Educated at Balerno High School and a graduate of physics at Heriot-Watt University, there were early signs of Keith’s entrepreneurial spirit when he programmed games for computers and sold them to friends at school!
The technology entrepreneur, who at school aspired to be an architect, is passionate about helping to make a difference in work and life. When time permits he loves to relax in the Scottish highlands.
Andrew Ford is the managing director of the specialist tax advisory firm, Barr & Ford Limited. Vice chairman of the Glasgow branch of the Chartered Institute of Taxation, Andrew has specialised in tax for over 20 years, working in both big 4 and mid tier accountancy practices, and as Head of Tax for a legal firm.
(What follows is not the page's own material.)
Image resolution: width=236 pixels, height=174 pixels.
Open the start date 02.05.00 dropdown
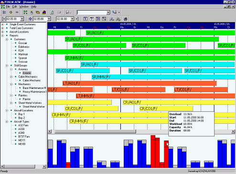tap(22, 19)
His areas of expertise include all areas of the taxation of wealthy individuals, including resident but non-domiciled individuals, and also transactions and employee incentive planning.
A graduate of the College of Law, York and the University of London, Andrew is a former climber and has been a valued trustee of The Polar Academy since January 2014.
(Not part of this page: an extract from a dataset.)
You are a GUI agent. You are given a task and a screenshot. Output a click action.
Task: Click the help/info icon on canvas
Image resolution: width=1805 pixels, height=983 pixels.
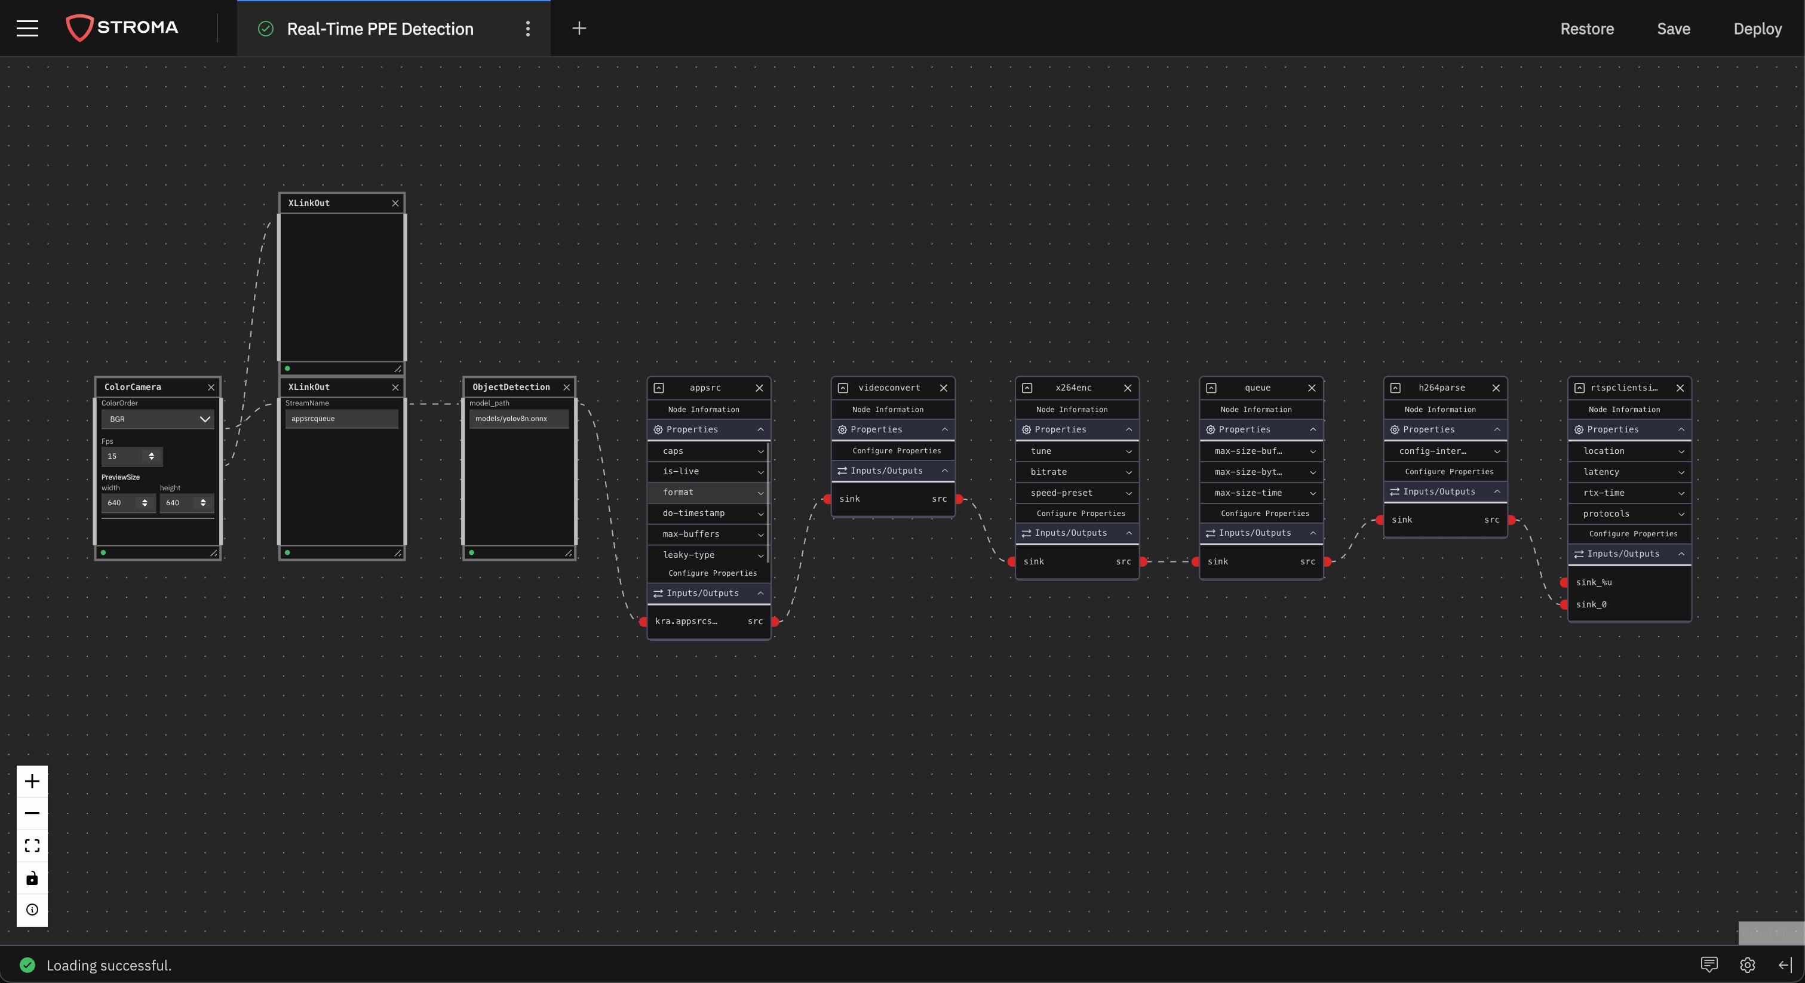tap(33, 910)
Mike is the founder and director of Cornhill Building Services. Established in 1994 and with a multi-disciplinary workforce of over 90 employees, the Edinburgh based business has steadily grown to establish itself as a leading Scottish building contractor. With a client base that includes University of Edinburgh, The Edinburgh Academy, Seaforth Properties, East Lothian Council, West Lothian Council and Dunedin Canmore Housing Association, Mike overseas a business with a turnover in excess of £10m.
CBC was one of the first organisations to support Craig Mathieson’s vision for The Polar Academy. In 2015, Cornhill Building Services completed work on the stylish Polar Academy ‘HQ’ in Bo’ness.
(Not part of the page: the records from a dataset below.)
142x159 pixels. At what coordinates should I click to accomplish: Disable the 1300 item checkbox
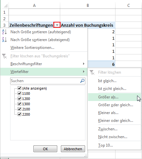pyautogui.click(x=19, y=104)
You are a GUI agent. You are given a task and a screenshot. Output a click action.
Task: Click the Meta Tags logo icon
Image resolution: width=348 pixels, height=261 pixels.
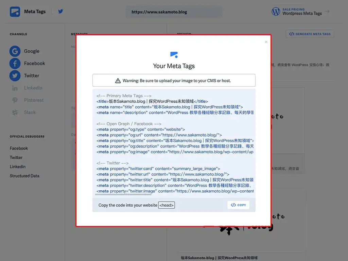15,12
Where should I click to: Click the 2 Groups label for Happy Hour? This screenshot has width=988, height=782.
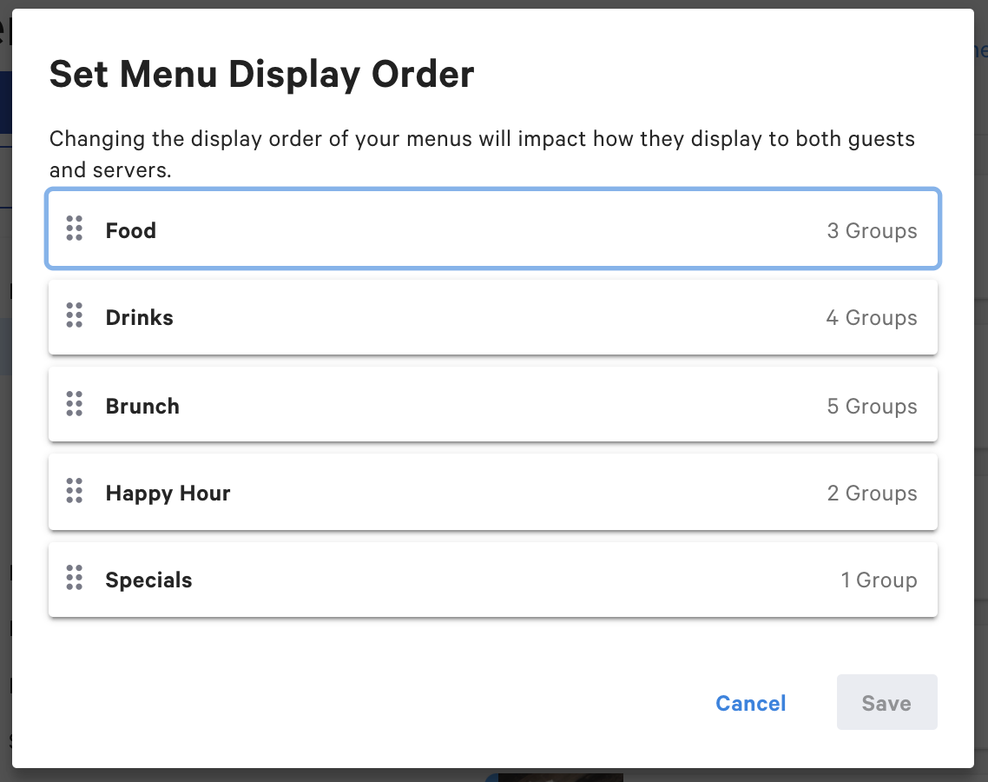872,492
Equally committed to a rigorous fitness regime, Mike is also a competitive endurance runner and mountain-biker.
Mike has been CEO of the Royal Scottish Geographical Society (RSGS) since 2008, leading one of Scotland’s oldest and most respected educational charities through a period of modernisation and restructuring. He was previously Head of Development at Royal Botanic Garden Edinburgh and Head of Marketing for the RSPB.
He is also a board member and founding member of Stop Climate Chaos Scotland (SCCS), helping to deliver the Scottish Climate Change Act and Scottish Climate Justice Fund. His various other senior positions include as an advisor on the Scottish Advisory Group for Rewilding Britain.
A graduate in Business and Marketing from the University of Stirling, Mike’s diverse outdoor interests include climbing.
Debbie is the founder and director of Beeline PR, an Edinburgh-based consultancy delivering strategic communications for corporate clients and consumer brands. She has been actively supporting The Polar Academy’s PR campaign and fundraising initiatives since 2015.
With almost two decades of experience, Debbie worked for leading PR consultancies in Edinburgh, London and Glasgow before establishing Beeline PR in September 2011.
She is a business degree graduate and the past Chair of the Chartered Institute of Public Relations in Scotland representing its 750-strong membership from the private, public and charitable sectors.
Debbie has climbed a few hills in her time and is now a keen runner.